The Ukrainian Experience
in Quebec
 

The Ukrainian Community in
Val d'Dor- Bourlamaque, Quebec
By: Myron Momryk
 
 

Introduction
 
    In 1891, two Ukrainian settlers arrived in Canada and were followed in the years 1892-1914 by another 170,000, the first and largest wave of Ukrainian immigration.  These pioneers were met by a host society and a government intent on settling the frontiers of Canada.  They were first directed to the agricultural frontier in western Canada and later, in the 1940's and 1950's to the lumber, mining and industrial frontiers in the eastern part of the country.

    The new Ukrainian immigrants settled in small, resource-based  communities in remote parts of eastern and northern Canada and, to a large extent, their  destiny was shaped by the socio-economic structure of these one-industry towns.   The history of the Ukrainian community in Val D'Or-Bourlamaque is typical of many similar ethnic communities in one-industry towns across Canada.  It is also an important part of the history of the Canadian Ukrainian community, of Quebec and of Canada.

    Val D'Or is located approximately 420 kilometres northwest of Montreal and about 340 kilometres north-north-west of Ottawa.  The town lies along the height of the Canadian Shield and in the eastern part of the geographical formation known as the Cadillac-Bouzan Fault.  Rivers in the area flow north into James Bay and only a few kilometers away, other rivers begin to flow south into the Ottawa River system.

    The large Clay Belt which extends across north-eatern Ontario and north-western Quebec provides some areas of potential farm land.  However, the swamp, muskeg, rocks, bush, and large numbers of lakes and rivers along with the long winters and short summers have made farming a risky gamble at best.  Also, the long distances to markets and the tendency for unseasonable frost to appear, even in June, have discouraged all but the most determined farmers.
 

Spirit Lake Internment Camp
 
    The earliest Ukrainian presence in the Abitibi region dates back to the First World War.  An internment camp was established at Spirit Lake near Amos, Quebec to detain enemy aliens, that is, citizens of Austro-Hungary and Germany.  Among the 1,200 "Austrian" prisoners interned at this camp, there was a large number of Galacian Ukrainians, having recently immigrated from Austro-Hungary. 

    This internment camp was closed in 1916 after having been in operation for two years and there is no record of any Ukrainian prisoners continuing to reside in the Abitibi area after their release.

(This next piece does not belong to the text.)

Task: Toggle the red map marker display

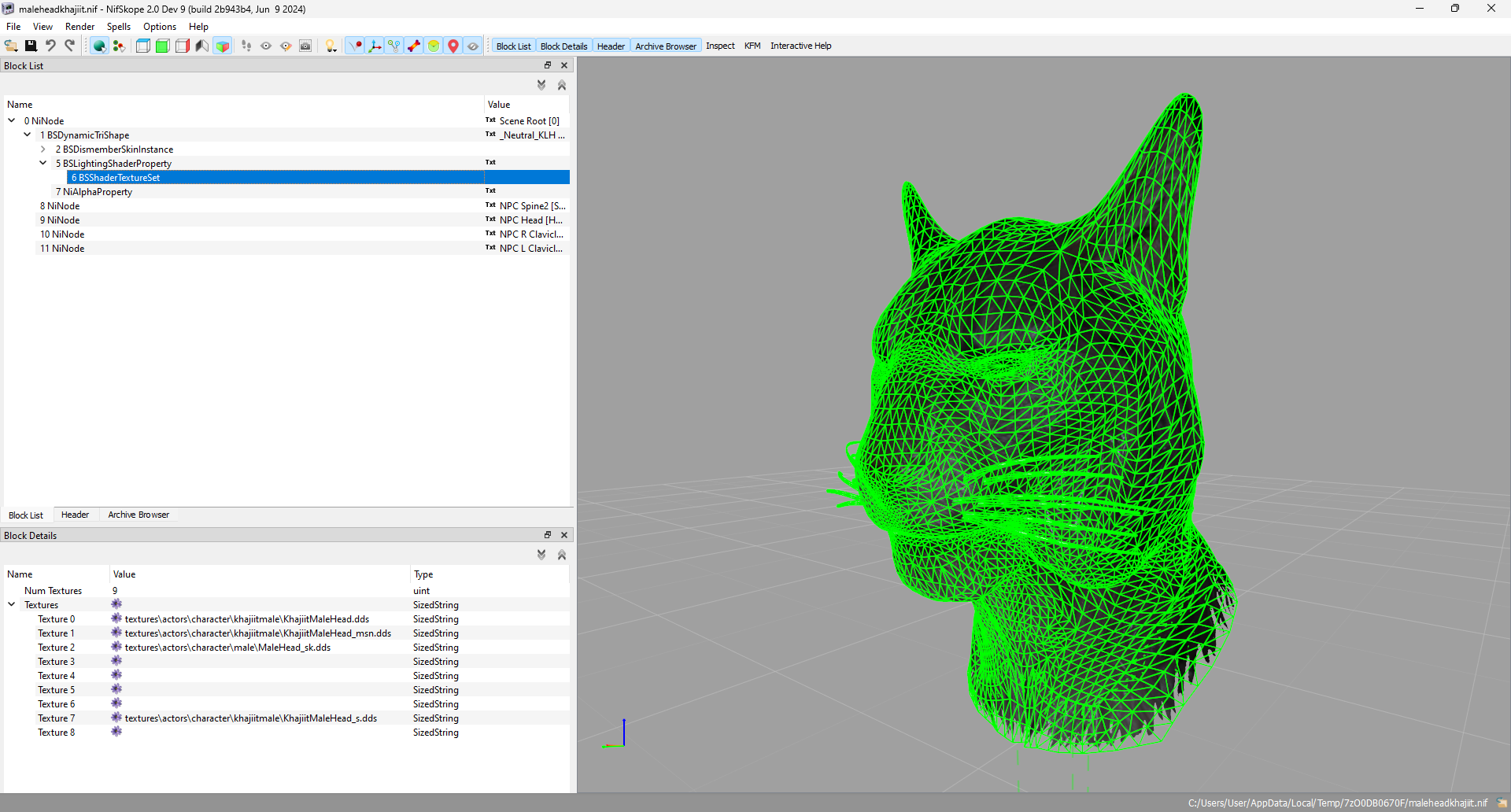Action: 453,46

    Their internment at Spirit Lake as well as in other camps across Canada left many in the Ukrainian community with distrustful attitude towards the Canadian government.  Indeed, many felt that the policies if adopted against them during the First World War were not much more different from those of the governments they had  fled in eastern Europe.
 

The Sheptytsky Colony
 
    In 1925, Father Josaphat Jean  began to establish a Ukrainian agricultural colony called "Sheptytsky."  This colony, which was named after Andrei Sheptytsky, who was the Greek Catholic Metropolitan of Galacia at that time, was located north of Amos, Quebec.  Father Jean had examined potential sites in northern Alberta, but felt that the Abitibi region held out the best prospects.  The colony was intended for Galacians who were then subject to Polish rule and for Ukrainian immigrants from Bosnia.  Father Jean received a large grant of land from the Quebec government and started settling Ukrainian families from Montreal and new arrivals from Europe.  He had great plans for this colony which he envisaged as a future centre of Ukrainian life in eastern Canada.  It was slated to include a Studite monastery, a school, a cooperative, a Ukrainian library and a museum.  The isolation of the area, the long winters and short growing seasons, the coming of the Deresion in 1929-30, stopped further settlement and limited the number of new Ukrainian farmers.  The pioneers began to leave for other parts of Canada and by 1931, there were only 52 Ukrainians left in the colony.    In 1935, the area was resettled by French-Canadian families and the settlement was renamed "Lac Castagnier."   The last few Ukrainian families continued to farm the area until the 1970's.    In 1991, there remained one family which had been part of the original settlement.
 
The Abitibi Gold Rush
 
    During  the first decades of this century, discoveries of ore bodies in Cobalt and in other parts of northern Ontario led prospectors to extend their search along the Canadian Shield and into north-western Quebec along the Cadillac-Bouzon Fault.  Following the completion of the National Transcontinental Rail line through north-western Quebec in 1911, prospectors advanced up the Hurricana River from Amos to what is today the Val D'Or region.  Among the first mines in this area was the Siscoe mine discovered by Stanley Siscoe, a polish immigrant who arrived in Cobalt in 1908.  Siscoe Gold Mines Limited was incorporated in 1923 and employed some of the first Ukrainians who settled in this region.

    The discovery was the forerunner of the "Abitibi Gold Rush" that peaked in the mid-1930's in the midst of the Depression. 8   Individual Ukrainians then worked with the prospectors who staked the first claims in northeastern Ontario and northwestern Quebec.